Nous pourrions encore citer de nombreux exemples d’ingérences militaires ou économiques, participant toutes au néocolonialisme, à l’appauvrissement et à l’insécurité dans les pays africains ou orientaux, autant de terreaux pour le terrorisme.

Comme l’explique Thierry Brugvin, sociologue : «La conclusion de la guerre froide a précipité la fin d’une régulation des conflits au niveau mondial. Entre 1990 et 2001 le nombre de conflits interétatiques a explosé : 57 conflits majeurs sur 45 territoires distincts. […] Officiellement, le départ pour la guerre contre une nation adverse est toujours légitimé par des mobiles vertueux : défense de la liberté, démocratie, justice… Dans les faits, les guerres permettent de contrôler économiquement un pays, mais aussi de faire en sorte que les entrepreneurs privés d’une nation puissent accaparer les matières premières (pétrole, uranium, minerais, etc.) ou les ressources humaines d’un pays.»

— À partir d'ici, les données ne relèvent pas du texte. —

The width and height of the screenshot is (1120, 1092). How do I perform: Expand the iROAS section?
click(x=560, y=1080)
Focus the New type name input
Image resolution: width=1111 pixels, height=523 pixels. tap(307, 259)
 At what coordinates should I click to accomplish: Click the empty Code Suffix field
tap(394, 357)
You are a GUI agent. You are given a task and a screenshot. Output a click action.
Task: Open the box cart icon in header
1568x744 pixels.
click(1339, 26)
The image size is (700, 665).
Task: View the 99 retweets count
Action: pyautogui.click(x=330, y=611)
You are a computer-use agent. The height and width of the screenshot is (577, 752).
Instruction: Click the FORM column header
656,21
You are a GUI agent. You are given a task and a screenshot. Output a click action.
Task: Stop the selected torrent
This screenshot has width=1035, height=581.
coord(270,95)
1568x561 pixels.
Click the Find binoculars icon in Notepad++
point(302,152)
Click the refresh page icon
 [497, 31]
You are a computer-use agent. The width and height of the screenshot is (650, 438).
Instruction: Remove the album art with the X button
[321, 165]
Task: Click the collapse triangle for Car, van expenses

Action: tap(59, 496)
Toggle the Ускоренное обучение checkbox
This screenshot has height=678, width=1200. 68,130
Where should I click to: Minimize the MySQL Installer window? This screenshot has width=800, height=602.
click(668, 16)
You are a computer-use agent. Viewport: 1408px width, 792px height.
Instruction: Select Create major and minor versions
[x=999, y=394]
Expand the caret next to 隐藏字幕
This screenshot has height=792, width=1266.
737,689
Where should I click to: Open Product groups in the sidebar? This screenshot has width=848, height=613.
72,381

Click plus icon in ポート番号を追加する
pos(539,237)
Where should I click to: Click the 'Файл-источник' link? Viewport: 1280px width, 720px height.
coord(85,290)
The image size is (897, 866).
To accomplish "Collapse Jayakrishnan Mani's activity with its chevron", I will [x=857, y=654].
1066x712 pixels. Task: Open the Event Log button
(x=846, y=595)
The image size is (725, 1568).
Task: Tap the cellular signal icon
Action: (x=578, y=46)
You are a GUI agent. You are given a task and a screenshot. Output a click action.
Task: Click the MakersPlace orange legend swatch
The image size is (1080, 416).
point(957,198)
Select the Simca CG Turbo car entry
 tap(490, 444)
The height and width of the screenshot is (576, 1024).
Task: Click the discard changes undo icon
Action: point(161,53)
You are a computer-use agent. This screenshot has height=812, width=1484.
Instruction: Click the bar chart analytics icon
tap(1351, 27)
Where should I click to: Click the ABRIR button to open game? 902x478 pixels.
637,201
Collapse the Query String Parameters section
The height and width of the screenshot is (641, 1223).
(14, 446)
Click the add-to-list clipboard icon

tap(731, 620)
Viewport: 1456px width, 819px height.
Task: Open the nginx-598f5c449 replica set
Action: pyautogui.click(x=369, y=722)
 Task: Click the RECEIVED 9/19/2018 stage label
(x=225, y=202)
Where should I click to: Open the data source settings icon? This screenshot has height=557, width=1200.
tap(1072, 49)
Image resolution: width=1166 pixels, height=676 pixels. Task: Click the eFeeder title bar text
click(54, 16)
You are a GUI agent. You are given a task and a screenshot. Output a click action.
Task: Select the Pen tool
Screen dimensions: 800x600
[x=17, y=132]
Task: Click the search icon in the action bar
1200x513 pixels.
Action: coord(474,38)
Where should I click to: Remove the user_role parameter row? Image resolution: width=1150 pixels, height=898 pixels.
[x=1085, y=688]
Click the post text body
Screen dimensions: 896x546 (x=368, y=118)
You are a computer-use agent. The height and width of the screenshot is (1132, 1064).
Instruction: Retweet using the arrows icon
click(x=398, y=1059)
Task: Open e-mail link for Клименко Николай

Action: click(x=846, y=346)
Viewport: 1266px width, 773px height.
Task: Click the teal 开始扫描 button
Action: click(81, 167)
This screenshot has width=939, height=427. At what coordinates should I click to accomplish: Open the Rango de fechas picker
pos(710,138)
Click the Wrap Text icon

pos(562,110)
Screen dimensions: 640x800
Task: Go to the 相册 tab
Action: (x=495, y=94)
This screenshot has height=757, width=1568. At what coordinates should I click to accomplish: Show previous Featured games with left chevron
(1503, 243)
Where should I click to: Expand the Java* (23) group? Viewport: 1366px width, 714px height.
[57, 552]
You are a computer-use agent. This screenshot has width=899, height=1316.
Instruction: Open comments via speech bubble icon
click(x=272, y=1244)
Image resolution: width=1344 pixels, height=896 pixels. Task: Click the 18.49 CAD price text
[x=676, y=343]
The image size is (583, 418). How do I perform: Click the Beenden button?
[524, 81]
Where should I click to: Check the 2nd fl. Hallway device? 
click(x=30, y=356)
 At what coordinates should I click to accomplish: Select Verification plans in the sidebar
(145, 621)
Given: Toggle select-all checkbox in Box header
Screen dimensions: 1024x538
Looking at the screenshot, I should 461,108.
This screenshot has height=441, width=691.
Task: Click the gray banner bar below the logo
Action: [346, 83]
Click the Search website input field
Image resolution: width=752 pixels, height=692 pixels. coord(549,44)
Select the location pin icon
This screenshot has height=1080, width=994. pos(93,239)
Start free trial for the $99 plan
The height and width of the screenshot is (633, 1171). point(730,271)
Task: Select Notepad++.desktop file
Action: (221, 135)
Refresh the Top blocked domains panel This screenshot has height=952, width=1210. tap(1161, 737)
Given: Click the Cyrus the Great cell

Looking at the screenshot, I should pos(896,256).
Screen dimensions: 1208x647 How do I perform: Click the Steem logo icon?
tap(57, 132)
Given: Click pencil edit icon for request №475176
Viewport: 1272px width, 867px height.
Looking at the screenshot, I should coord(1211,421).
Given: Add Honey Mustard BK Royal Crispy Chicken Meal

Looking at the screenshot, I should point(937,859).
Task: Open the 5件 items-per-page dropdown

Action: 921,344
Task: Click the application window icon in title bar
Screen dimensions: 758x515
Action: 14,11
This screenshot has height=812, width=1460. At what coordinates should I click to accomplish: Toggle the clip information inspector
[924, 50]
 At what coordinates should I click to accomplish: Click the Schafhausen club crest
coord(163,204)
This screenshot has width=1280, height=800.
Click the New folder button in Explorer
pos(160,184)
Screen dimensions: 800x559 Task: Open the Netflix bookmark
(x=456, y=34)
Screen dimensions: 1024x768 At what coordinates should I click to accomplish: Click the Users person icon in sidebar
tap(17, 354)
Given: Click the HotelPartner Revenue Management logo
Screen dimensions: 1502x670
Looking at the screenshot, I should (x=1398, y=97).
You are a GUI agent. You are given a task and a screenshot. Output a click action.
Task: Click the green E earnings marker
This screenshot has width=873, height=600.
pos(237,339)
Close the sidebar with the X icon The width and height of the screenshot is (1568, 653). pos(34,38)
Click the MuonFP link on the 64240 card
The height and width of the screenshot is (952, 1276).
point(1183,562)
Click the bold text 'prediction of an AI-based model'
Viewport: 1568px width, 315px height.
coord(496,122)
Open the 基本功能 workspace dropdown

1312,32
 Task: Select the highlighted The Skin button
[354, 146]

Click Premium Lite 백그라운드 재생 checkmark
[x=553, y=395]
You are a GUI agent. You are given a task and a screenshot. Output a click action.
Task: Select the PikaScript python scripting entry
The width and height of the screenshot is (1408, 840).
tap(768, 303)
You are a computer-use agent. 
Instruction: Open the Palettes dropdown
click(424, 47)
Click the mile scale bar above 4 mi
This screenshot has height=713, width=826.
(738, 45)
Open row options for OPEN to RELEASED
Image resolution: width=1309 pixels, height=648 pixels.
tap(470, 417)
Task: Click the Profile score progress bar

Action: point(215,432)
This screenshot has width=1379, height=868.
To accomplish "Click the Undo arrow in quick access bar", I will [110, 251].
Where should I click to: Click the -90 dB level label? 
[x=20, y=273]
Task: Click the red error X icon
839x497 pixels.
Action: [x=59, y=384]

1610859_874455959242825_6188694925544662296_nPrise de recul et remise en question nécessaires

Mentionnons enfin la rupture avec le gaullisme amorcée par M. Sarkozy sur la question israélo-palestinienne et, malheureusement, poursuivie par M. Hollande, qui fût l’un des premiers chef d’état à applaudir l’offensive israélienne de cet été sur la bande de Gaza. Fait qui n’a pas manqué de choquer le monde arabe et jusque dans son propre camp politique. Quand on sait que M. Chirac était allé en Palestine en 1996 pour soutenir la paix et la création d’un état palestinien, avait visité Ramallah et même Gaza sous les applaudissements, avait critiqué la colonisation et avait eu l’occasion de voir une rue à Gaza baptisée de son nom, on se dit que la rupture est bien consommée.

Pour terminer, il conviendra aussi de s’interroger sur les alliés des français et des américains au Moyen-Orient : l’émirat du Qatar et le Royaume d’Arabie saoudite, deux dictatures islamiques, adversaires absolus de la liberté d’expression et de la presse, mais aussi et surtout soutiens financiers avérés des principaux groupes djihadistes dans le monde.

Autant de questions et de problématiques, donc, qu’il serait sage d’étudier avant de se lancer tête baissée dans la « guerre contre  le terrorisme », qui ne pourra mener qu’à une impasse ou à un aggravement de la situation.